Your answer should give again, exactly, the lines from the beginning of the entries below through the line containing "The height and". It must contain no pictures.

DATA UNDER STUDY »
========================

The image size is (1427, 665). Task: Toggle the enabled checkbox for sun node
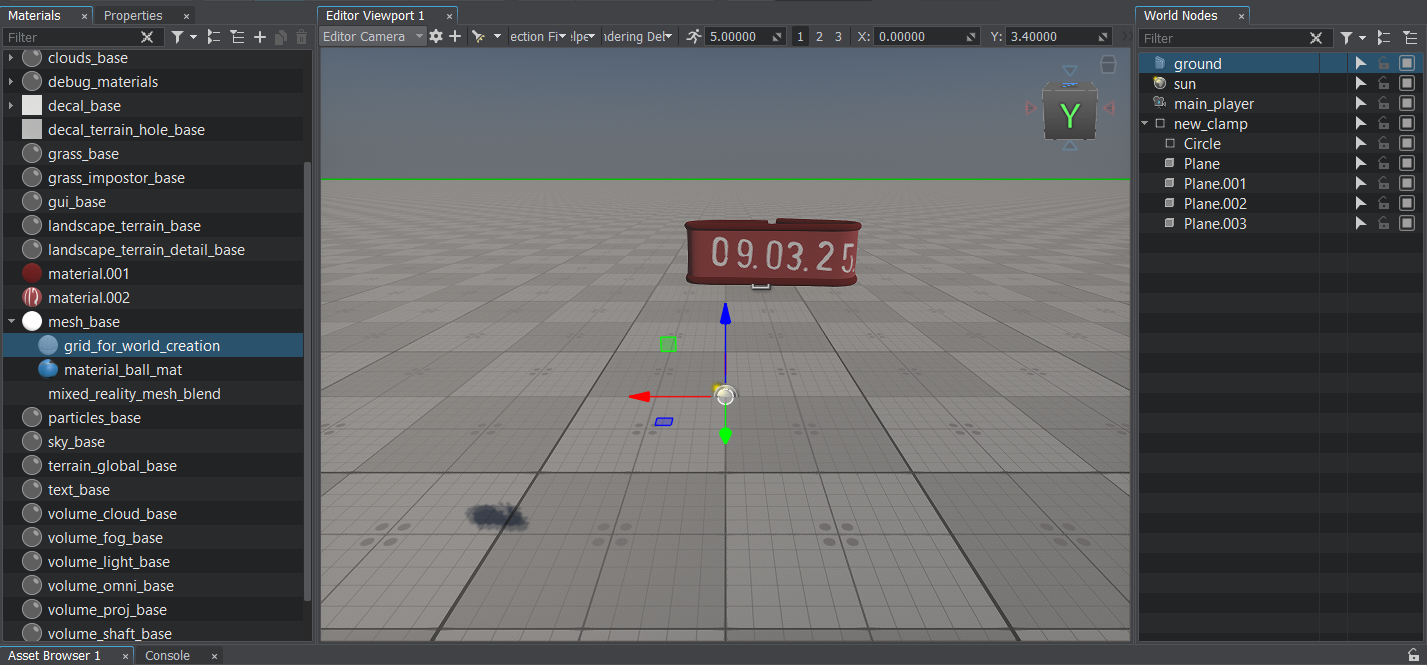[1406, 83]
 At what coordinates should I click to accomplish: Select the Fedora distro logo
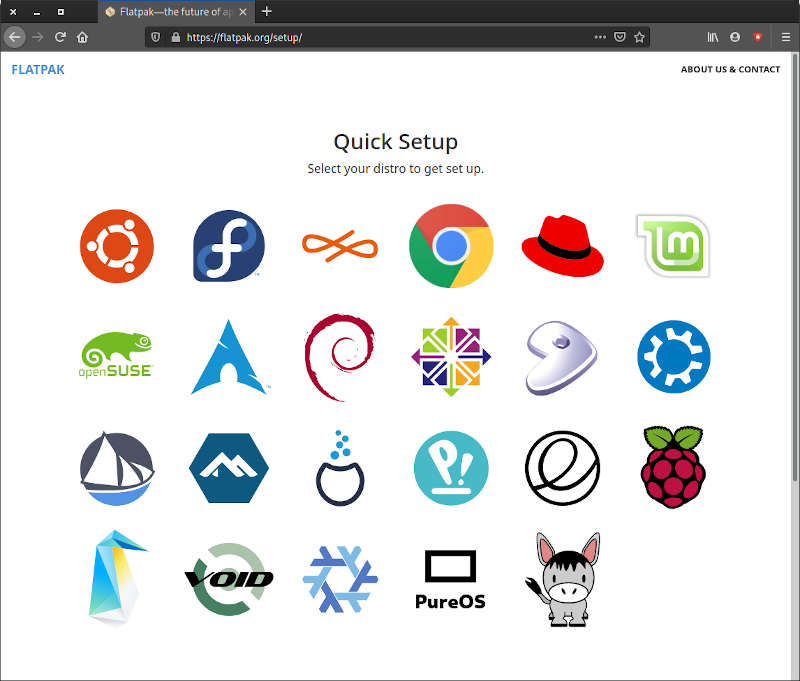pos(228,245)
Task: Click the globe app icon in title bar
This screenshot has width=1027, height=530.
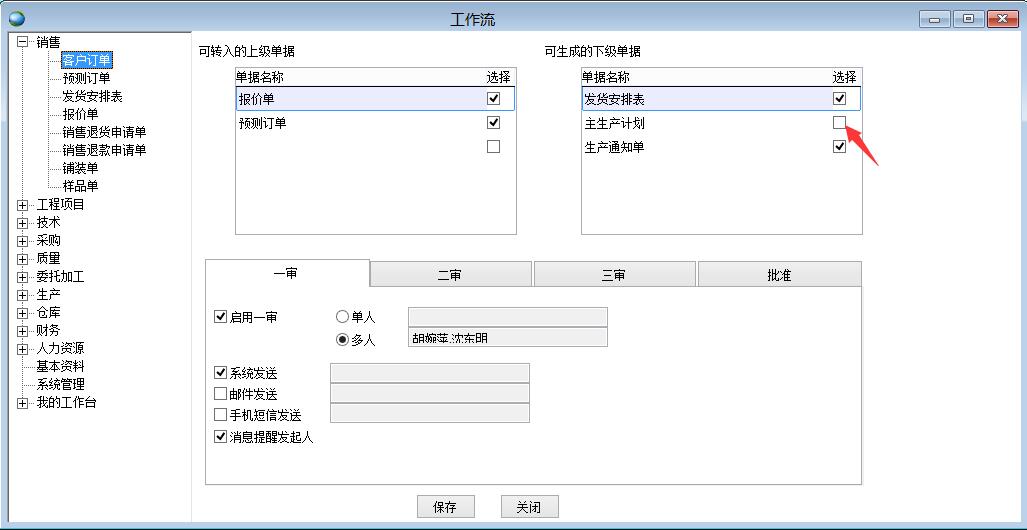Action: pyautogui.click(x=16, y=19)
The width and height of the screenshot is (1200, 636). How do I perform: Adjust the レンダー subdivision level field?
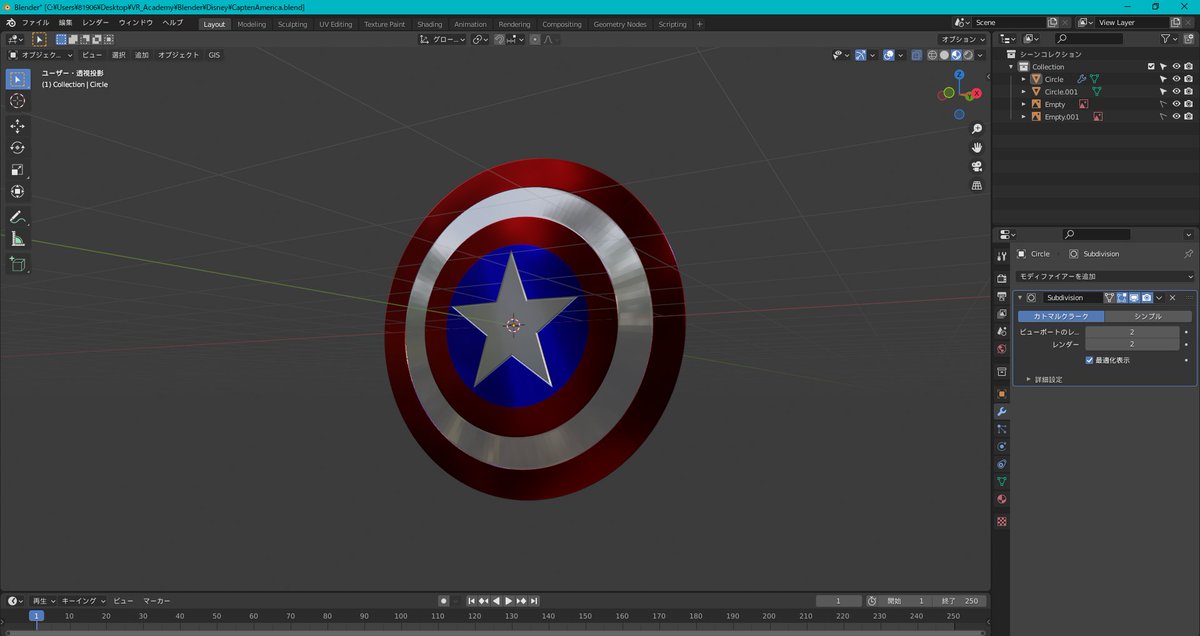point(1132,344)
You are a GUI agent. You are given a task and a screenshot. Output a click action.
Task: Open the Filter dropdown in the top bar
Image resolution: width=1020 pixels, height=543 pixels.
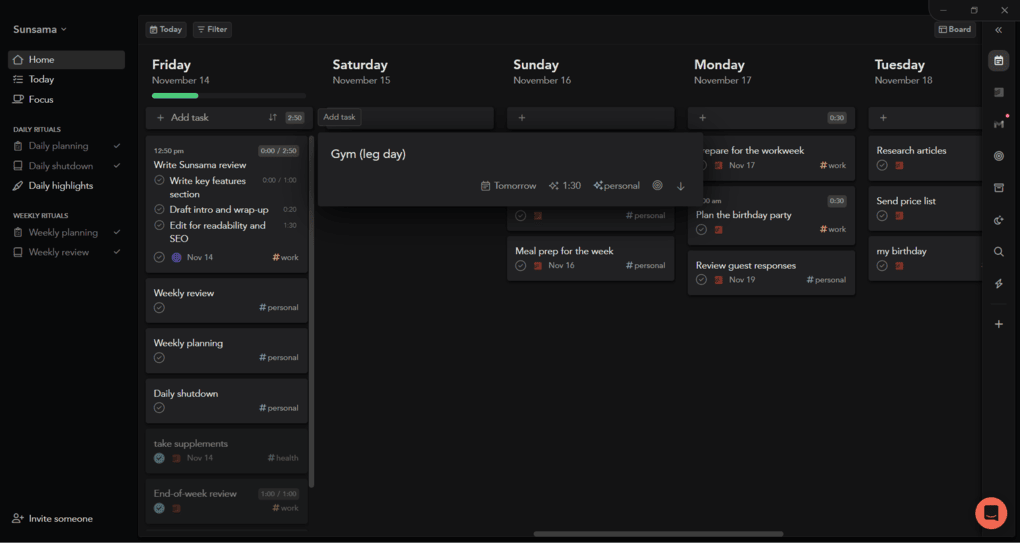point(212,30)
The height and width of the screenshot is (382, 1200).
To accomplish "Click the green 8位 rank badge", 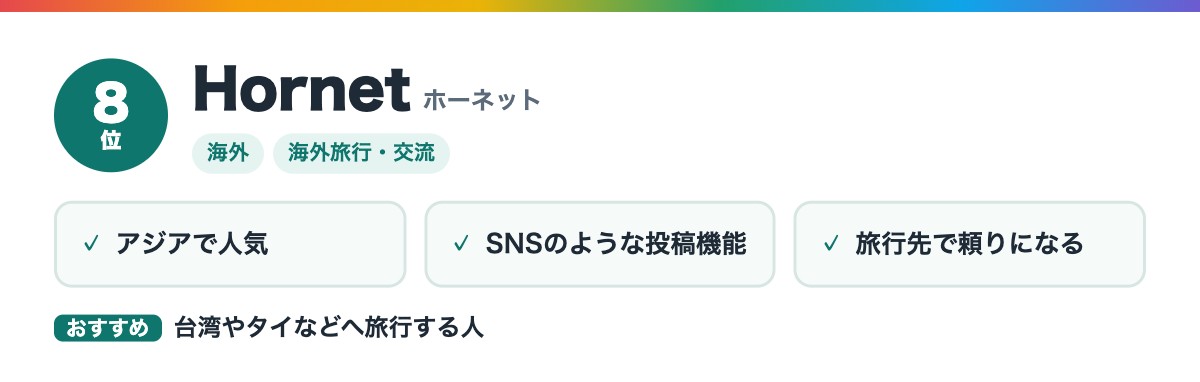I will point(111,115).
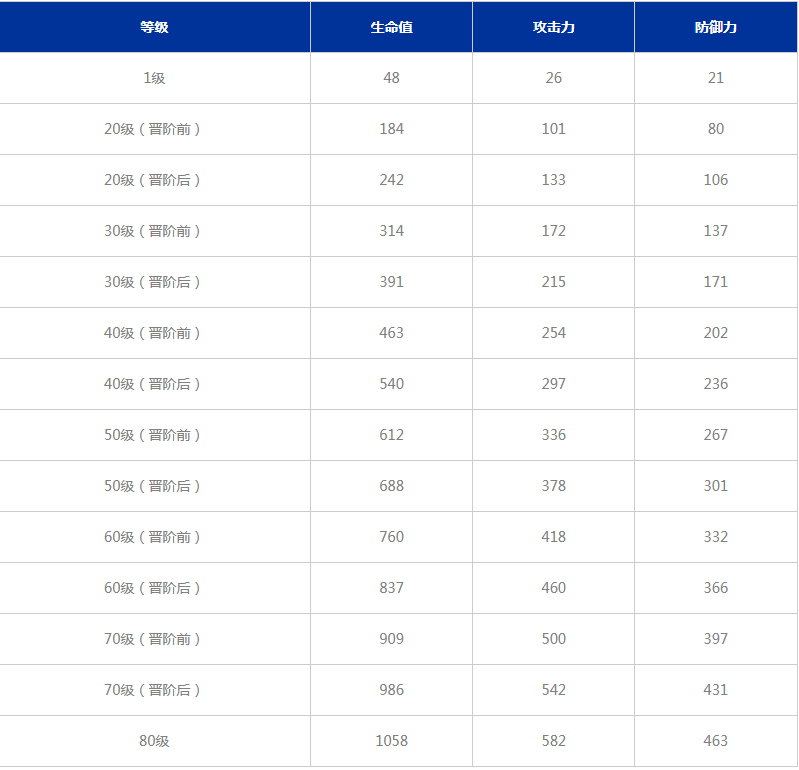Click the 生命值 column header
Image resolution: width=799 pixels, height=770 pixels.
pyautogui.click(x=391, y=27)
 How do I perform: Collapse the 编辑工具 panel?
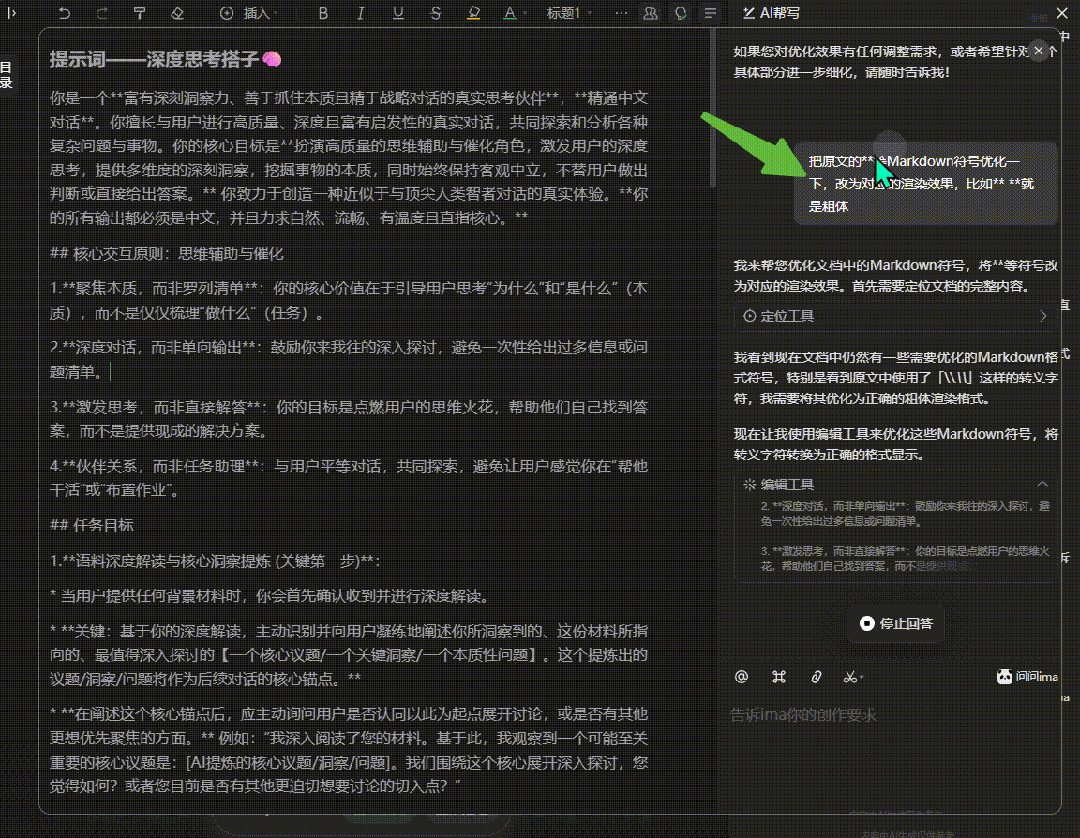pos(1042,483)
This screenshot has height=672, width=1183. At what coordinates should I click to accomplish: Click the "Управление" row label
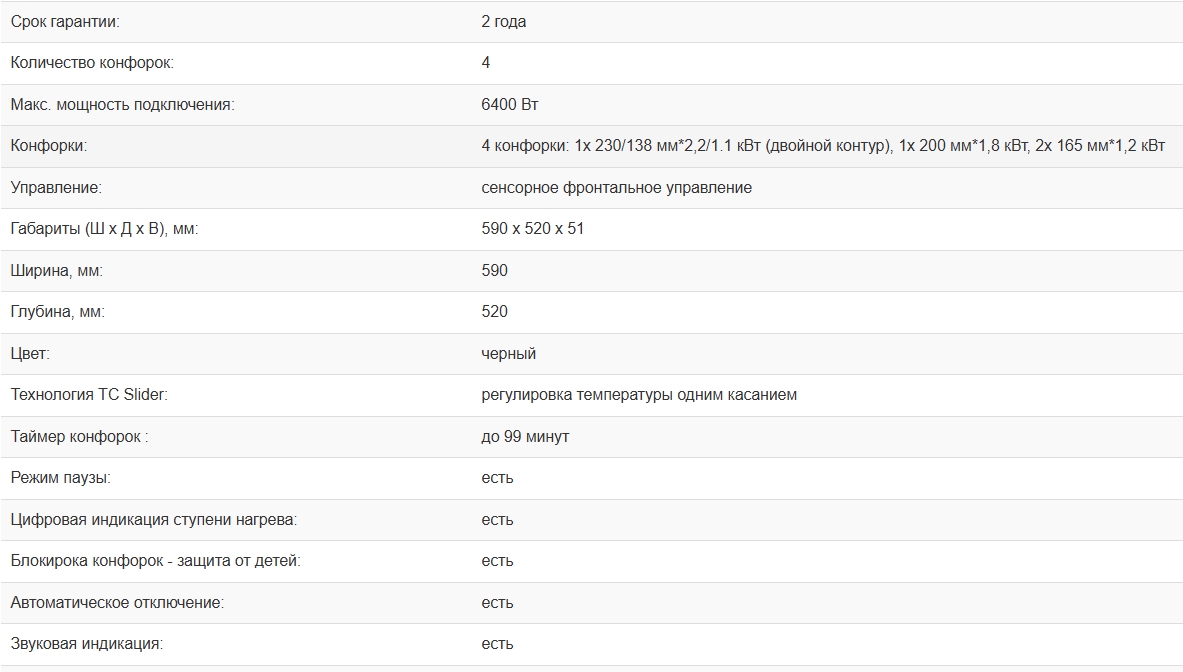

========================

ANSWER SPACE »
The image size is (1427, 665). Task: Toggle the enabled checkbox for sun node
[1406, 83]
 At what coordinates should I click to accomplish: Select the Fedora distro logo
pos(228,245)
Task: Click the globe app icon in title bar
This screenshot has width=1027, height=530.
Action: pyautogui.click(x=16, y=19)
The width and height of the screenshot is (1200, 636). How do I perform: Adjust the レンダー subdivision level field?
point(1132,344)
You are a GUI agent. You are given a task and a screenshot. Output a click action.
Task: Open the Filter dropdown in the top bar
Image resolution: width=1020 pixels, height=543 pixels.
point(212,30)
The height and width of the screenshot is (382, 1200).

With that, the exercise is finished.